Dal problema sociale alla responsabilità d’impresa

I dati sull’omotransfobia globale non devono essere letti solo come un indicatore di arretratezza culturale di alcuni contesti, ma come un segnale per le imprese che operano a livello internazionale. Ogni volta che un’azienda invia una persona in trasferta, sta assumendosi la responsabilità di metterla in condizioni di lavorare in sicurezza e con dignità, indipendentemente dalle caratteristiche personali.

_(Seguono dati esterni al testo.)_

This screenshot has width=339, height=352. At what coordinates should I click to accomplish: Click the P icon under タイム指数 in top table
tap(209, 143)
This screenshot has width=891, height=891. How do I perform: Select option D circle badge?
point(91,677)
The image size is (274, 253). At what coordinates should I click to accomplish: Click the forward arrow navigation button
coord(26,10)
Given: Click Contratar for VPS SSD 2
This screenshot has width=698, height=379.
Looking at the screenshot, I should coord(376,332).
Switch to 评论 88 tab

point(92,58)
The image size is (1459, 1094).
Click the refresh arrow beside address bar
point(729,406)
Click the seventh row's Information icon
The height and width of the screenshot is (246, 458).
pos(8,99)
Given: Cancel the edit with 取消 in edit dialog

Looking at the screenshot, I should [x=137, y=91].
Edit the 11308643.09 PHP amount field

Integrare il tema LGBTQ+ nelle politiche del business travel significa riconoscere che non tutti i dipendenti vivono il viaggio allo stesso modo. Ciò che per qualcuno è una semplice trasferta può rappresentare, per altri, un’esperienza carica di incognite: dall’alloggio alla gestione dei documenti, dalle interazioni sociali agli spazi pubblici. Ignorare queste differenze non rende le policy neutrali, ma le rende incomplete.

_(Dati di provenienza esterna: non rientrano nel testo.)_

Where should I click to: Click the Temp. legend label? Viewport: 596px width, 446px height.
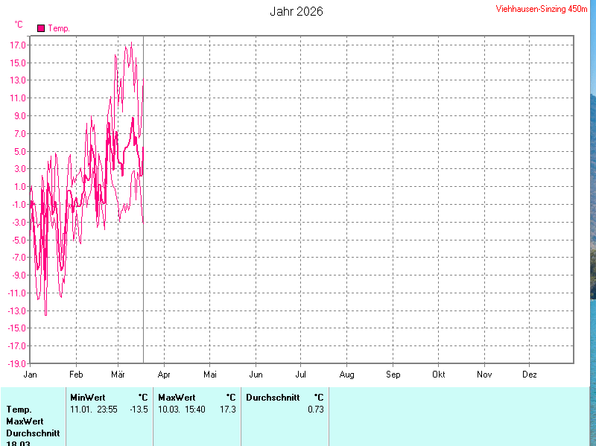[59, 28]
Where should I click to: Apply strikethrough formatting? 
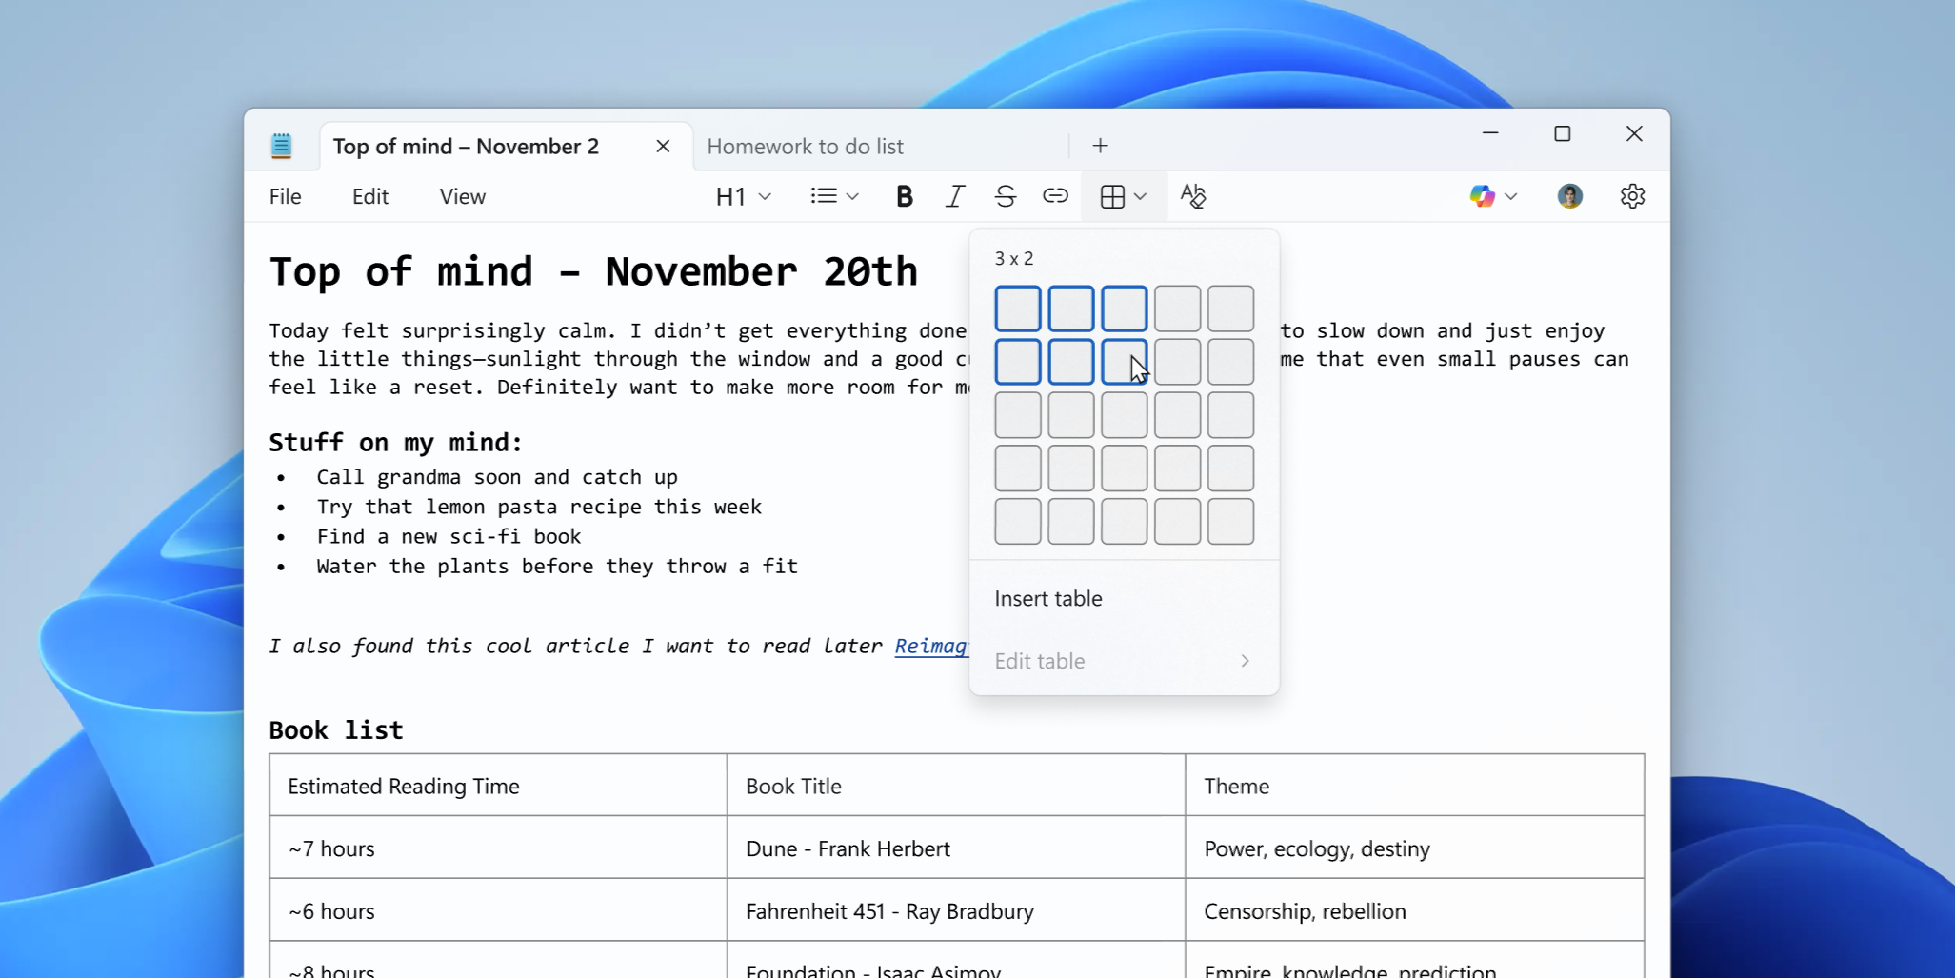[x=1005, y=196]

Al contrario, un approccio consapevole permette alle aziende di rafforzare la propria cultura inclusiva anche oltre i confini dell’ufficio. Dimostrare attenzione verso la sicurezza delle persone LGBTQ+ in viaggio comunica in modo chiaro che l’inclusione non è solo una dichiarazione di principio, ma una pratica concreta che accompagna i dipendenti in ogni fase della loro esperienza lavorativa.

Il ruolo delle policy e della formazione

Collegare le evidenze sull’omotransfobia globale al business travel significa anche tradurre i dati in azioni. Le aziende possono iniziare integrando valutazioni specifiche sui contesti di destinazione all’interno delle proprie travel policy, affiancando ai tradizionali indicatori di rischio anche quelli legati a diritti civili, clima sociale e possibili discriminazioni.

Un altro passaggio fondamentale è la formazione di HR, travel manager e figure coinvolte nell’organizzazione delle trasferte. Comprendere le diverse situazioni legali e culturali, sapere quali informazioni fornire prima della partenza e come gestire eventuali criticità durante il viaggio permette di passare da una gestione reattiva a una preventiva. Questo non solo riduce i rischi, ma aumenta la fiducia dei dipendenti nell’azienda.

In questo scenario si inseriscono anche programmi e framework dedicati alla sicurezza e all’inclusione nel turismo e nei viaggi d’affari, come quelli promossi da realtà specializzate nel collegare DE&I e mobilità internazionale, tra cui QueerVadis. Tali approcci aiutano le organizzazioni a strutturare linee guida, criteri di valutazione e percorsi formativi che rendono il business travel più consapevole e responsabile.

Un nuovo standard per il business travel globale

L’indagine sull’omotransfobia globale ci ricorda che, per molte persone LGBTQ+, il mondo non è ancora uno spazio neutro. Portare questa consapevolezza nel campo del business travel significa fare un passo avanti verso un modello di mobilità aziendale più equo, realistico e sostenibile.

Le aziende che scelgono di affrontare il tema non stanno solo riducendo un rischio, ma stanno costruendo un ambiente di lavoro in cui ogni persona si sente vista, tutelata e valorizzata, anche quando si trova dall’altra parte del mondo. In un mercato sempre più attento a reputazione, responsabilità sociale e benessere organizzativo, questo approccio non è più un’opzione accessoria, ma un elemento strategico del fare impresa a livello globale.